## PASSAGE TO READ
· · · ·
Grant is 70. He and Mary married when she was 19 and he was 26, so they have a proud track record. Over 15 years, they have written books about parenting, and given parenting and relationship seminars to nearly 200,000 people.
"We're two beggars telling other beggars where to find the bread," he says.
Grant says he was in his mid-40s when he came to the realisation that investing in his marriage was the best investment he could make.
"Men cherish what they invest in." He sees it paying off, long term, in his happy family of three adult children and nine grandchildren.
Grant believes marriage is coming back into fashion, if slowly. He read an Australian newspaper article recently that showed an increase in marriage "for the first time in years - I think 2.3 per cent, but it was an increase".
"Great marriage," he says optimistically, "is the black of fashion."
He thinks people may be getting married younger - not a bad thing, he says. Studies have shown that when couples delay marriage, they are likely to get used to independence. "The longer you live independently, it's sometimes difficult to be inter- dependent."
In the couple's parenting courses, they regularly come across professional women in their late 30s who may have a wonderful job, and their own personal assistant, then have a baby and find parenting very difficult without help and family support.
There are also advantages for men marrying earlier.
Men, he says, "hide" in the crowd, attending courses. But they are, often in their 20s, increasingly there. "Often older guys are looking for a mother rather than a wife."
Apart from the happiness of partners, "statistics show that marriage protects children from being abused".
Young people may be wary of marriage because of a fear that they will repeat the past. "But there's no proof if your parents are alcoholic you will be, or if your parents are divorced that you will be a divorce-aholic."
He's all for love - "Love is a decision, not a feeling" - and he's all for romantic love, which is sometimes, he notes, looked askance at for being shallow. He quotes the work of a seasoned marriage counsellor whose clients were still divorcing after counselling. "He discovered we're all looking for romantic love."
Unfortunately, in practice, "the guy woos her and then relaxes and the romance slackens off. His romantic love should get better as he gets older. Romantic love should be part of deep, committed love."
An example of practising romantic love? "I often say to men in our seminars that it is not smart to arrive home and after parking the car in the garage go straight to your workbench and check out an unfinished project. It is far better to open the door and call out something like, "Where is the most amazing woman in the world?" Your wife's desire for connection will respond to the warmth of the greeting. She may say something like, "Not that line again", but she will love you for it. "We all want someone who is our cheerleader. People will often walk across the feelings of parents and friends for romantic love. Some people can walk it but not talk it."
Aren't a lot of his ideas common sense? "Common sense is not very common today."
Ten top tips for a tip-top marriage
* Know you're committed no matter what. Say, "We're going to work this out". In the hard times you really grow.
* You're their cheerleader. You always believe in them no matter what and help them develop.
* Women are significant in the first half of a marriage and successful in the second. Men are successful in the first half and significant in the second. Listen to each other.
* Have dreams and plans for the future. Build a life together to take time for each other.
* Treat each other as tops and be satisfied investing in what you have.
* Fancying each other is a good reason to get married. People who are sexually in love are kinder to each other.
* Never use sex as a bargaining chip. Tragically, men like sex more than women.
* Show acts of love rather than just talking about it. There are blue and pink jobs in the house. When he does a pink job, it's an act of love.
* It's not how you love, it's how you fight. Conflict is like a cancer.
* One of the biggest issues is stress - everyone is so busy. Look at how you can reduce it.
* Growing Great Marriages: 100s of practical strategies for bringing out the best in your marriage, by Ian and Mary Grant. Random House, $37.99.
· · · ·
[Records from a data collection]
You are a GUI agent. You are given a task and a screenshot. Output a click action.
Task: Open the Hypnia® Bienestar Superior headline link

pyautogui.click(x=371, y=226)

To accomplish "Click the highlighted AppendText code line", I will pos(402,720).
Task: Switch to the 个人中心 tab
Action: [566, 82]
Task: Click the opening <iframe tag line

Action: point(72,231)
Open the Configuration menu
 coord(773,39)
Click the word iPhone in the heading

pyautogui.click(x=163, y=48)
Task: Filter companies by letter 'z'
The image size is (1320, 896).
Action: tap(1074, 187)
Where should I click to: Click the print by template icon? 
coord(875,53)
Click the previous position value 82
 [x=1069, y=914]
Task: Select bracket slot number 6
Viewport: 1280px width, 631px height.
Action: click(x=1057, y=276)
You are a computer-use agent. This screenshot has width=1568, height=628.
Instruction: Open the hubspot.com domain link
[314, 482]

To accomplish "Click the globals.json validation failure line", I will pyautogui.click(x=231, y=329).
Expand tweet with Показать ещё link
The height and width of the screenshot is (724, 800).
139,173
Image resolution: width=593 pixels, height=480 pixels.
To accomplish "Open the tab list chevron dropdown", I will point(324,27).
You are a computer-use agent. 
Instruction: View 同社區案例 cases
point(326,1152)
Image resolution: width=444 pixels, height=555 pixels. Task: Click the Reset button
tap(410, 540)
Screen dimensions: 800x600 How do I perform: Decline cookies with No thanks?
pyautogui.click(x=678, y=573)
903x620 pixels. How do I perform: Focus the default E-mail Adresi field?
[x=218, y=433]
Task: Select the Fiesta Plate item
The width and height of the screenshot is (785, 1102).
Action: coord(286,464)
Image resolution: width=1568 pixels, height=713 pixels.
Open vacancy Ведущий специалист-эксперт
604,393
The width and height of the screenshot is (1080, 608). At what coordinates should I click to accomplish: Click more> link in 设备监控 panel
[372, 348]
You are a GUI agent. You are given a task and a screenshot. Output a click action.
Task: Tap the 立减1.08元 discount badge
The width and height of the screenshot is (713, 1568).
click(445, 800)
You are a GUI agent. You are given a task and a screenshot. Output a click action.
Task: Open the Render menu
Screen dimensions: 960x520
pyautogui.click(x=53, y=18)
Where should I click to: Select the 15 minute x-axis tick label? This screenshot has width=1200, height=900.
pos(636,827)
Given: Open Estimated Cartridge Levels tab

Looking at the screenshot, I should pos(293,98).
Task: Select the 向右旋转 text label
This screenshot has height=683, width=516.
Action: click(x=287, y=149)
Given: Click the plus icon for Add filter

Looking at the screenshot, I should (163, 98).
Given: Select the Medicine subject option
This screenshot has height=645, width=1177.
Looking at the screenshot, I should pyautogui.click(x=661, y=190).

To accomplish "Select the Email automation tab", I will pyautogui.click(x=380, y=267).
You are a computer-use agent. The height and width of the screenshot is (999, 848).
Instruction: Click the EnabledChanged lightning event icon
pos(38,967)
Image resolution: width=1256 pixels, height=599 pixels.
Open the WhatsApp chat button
· · · ·
## GOAL OF THE EXERCISE
Rewrite the marriage article from "Grant is 70." up to and including "and nine grandchildren.", changing "bread" to "food".

## PROBLEM SOLUTION
Grant is 70. He and Mary married when she was 19 and he was 26, so they have a proud track record. Over 15 years, they have written books about parenting, and given parenting and relationship seminars to nearly 200,000 people.
"We're two beggars telling other beggars where to find the food," he says.
Grant says he was in his mid-40s when he came to the realisation that investing in his marriage was the best investment he could make.
"Men cherish what they invest in." He sees it paying off, long term, in his happy family of three adult children and nine grandchildren.